Please extract, word for word, the records from the line containing "Find the location" through the line containing "(121, 744).", and leave the pictures out of your answer.

◆ Extracted information:
● ● ● ●
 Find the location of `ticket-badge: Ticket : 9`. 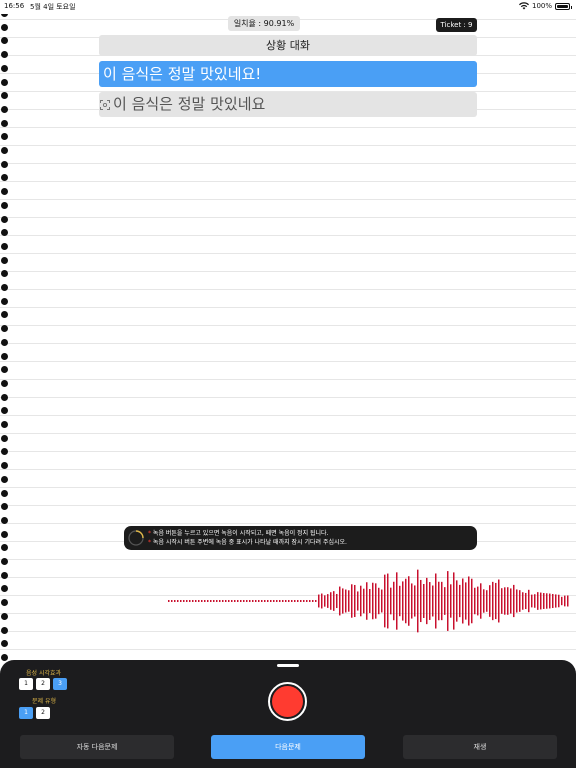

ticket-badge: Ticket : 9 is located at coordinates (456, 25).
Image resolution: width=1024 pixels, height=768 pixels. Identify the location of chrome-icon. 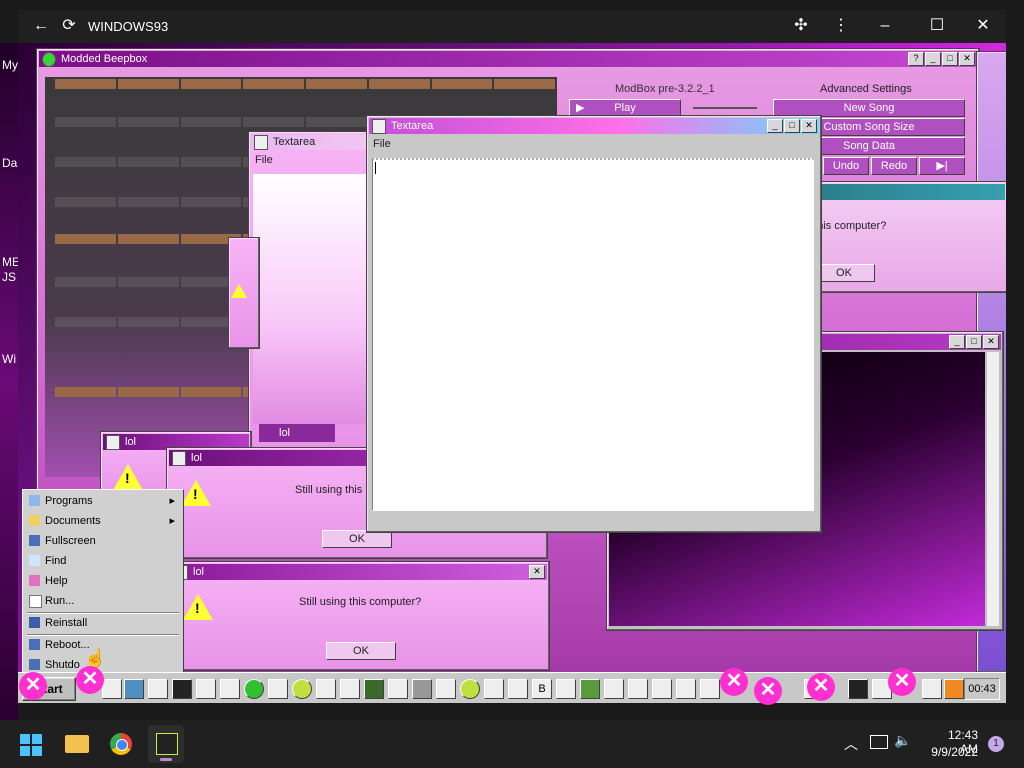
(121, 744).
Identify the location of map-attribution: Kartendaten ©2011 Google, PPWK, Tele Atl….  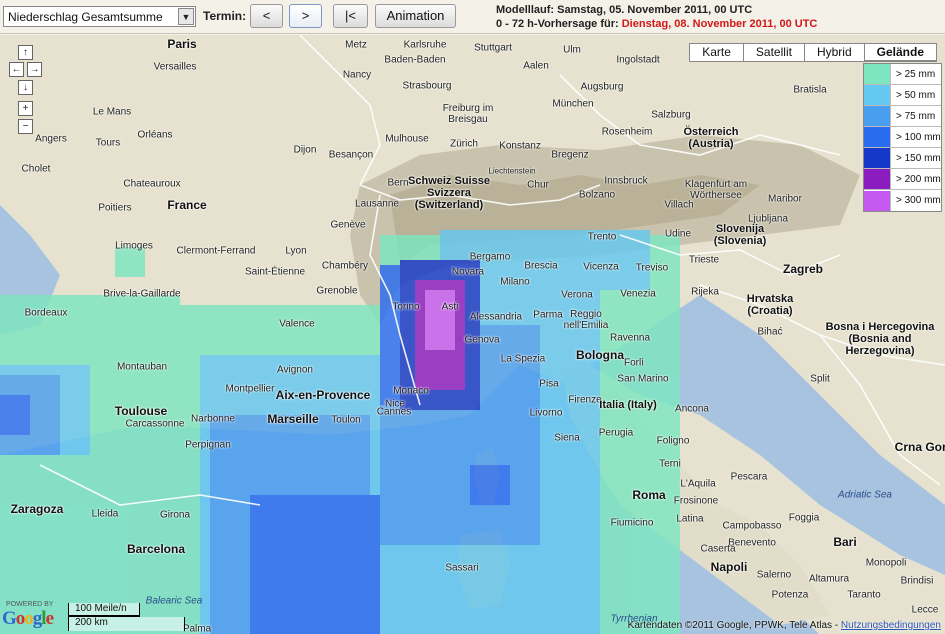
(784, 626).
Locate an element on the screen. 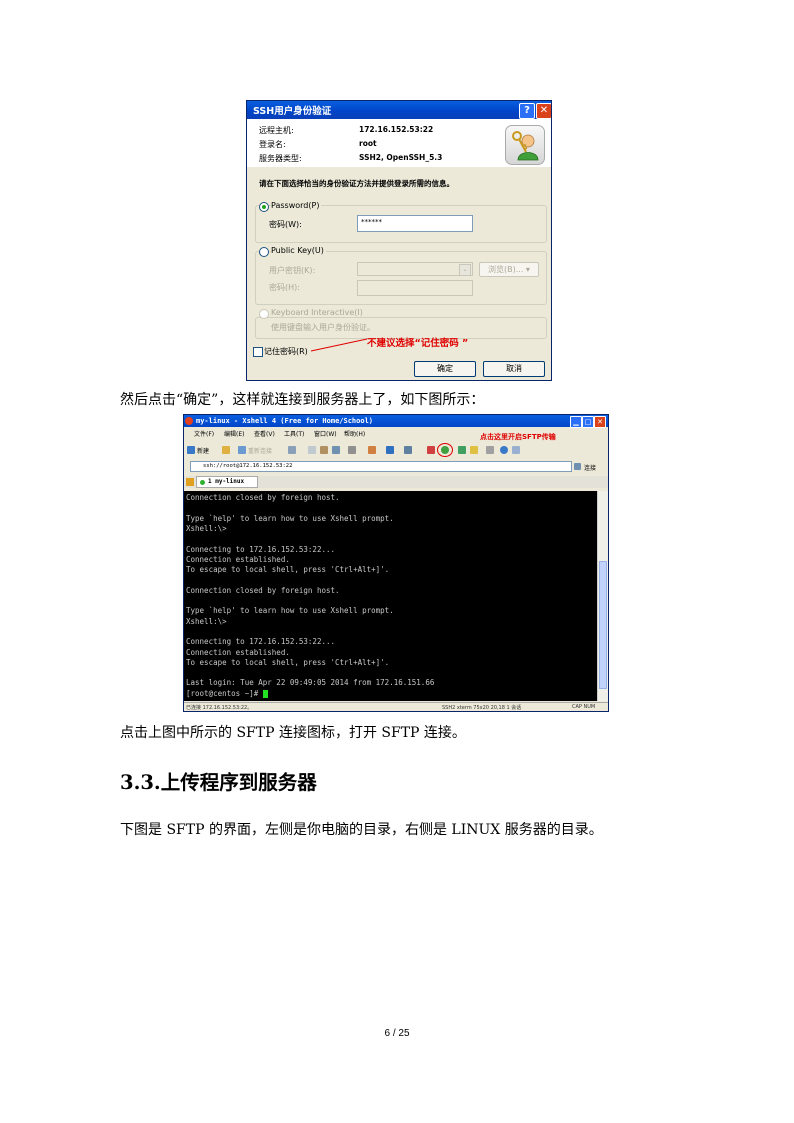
● ● ● ●
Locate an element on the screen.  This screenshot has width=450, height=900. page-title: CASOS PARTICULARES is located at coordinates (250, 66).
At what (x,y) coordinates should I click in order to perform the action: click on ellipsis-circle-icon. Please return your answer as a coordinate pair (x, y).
● ● ● ●
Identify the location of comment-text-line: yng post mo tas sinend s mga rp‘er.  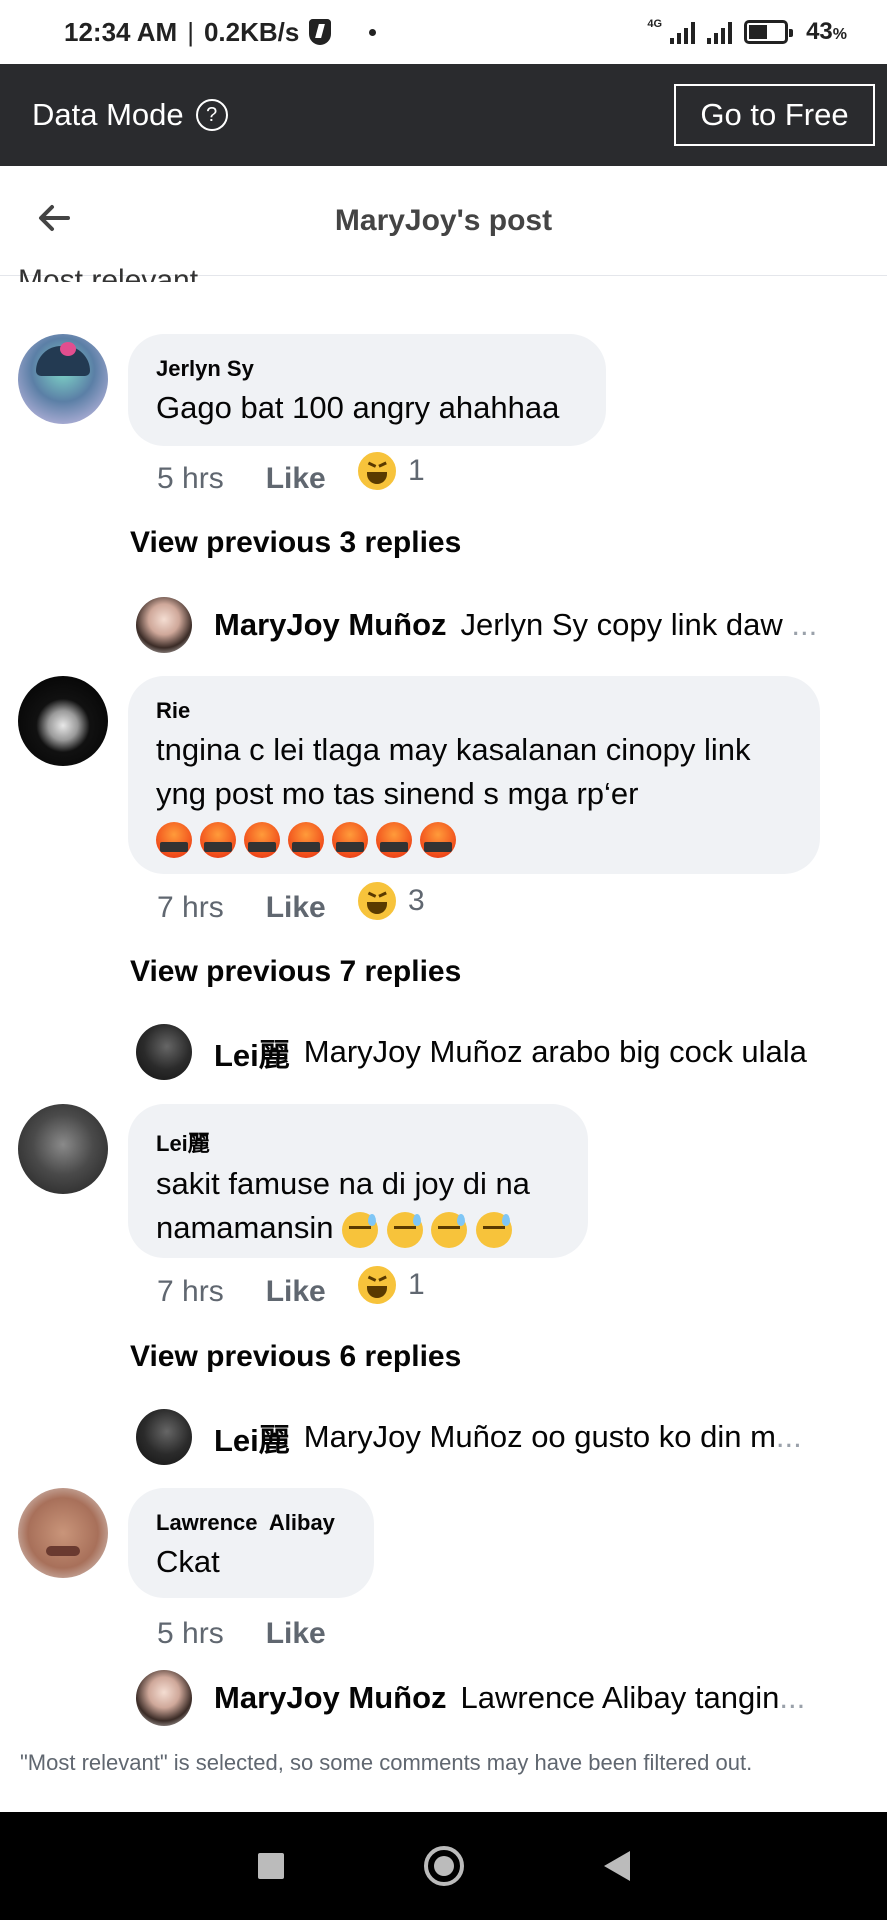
● ● ● ●
◆ The answer:
 Find the location of `ticket-badge: Ticket : 9`. 

ticket-badge: Ticket : 9 is located at coordinates (456, 25).
Image resolution: width=1024 pixels, height=768 pixels. Identify the location of chrome-icon. 
(121, 744).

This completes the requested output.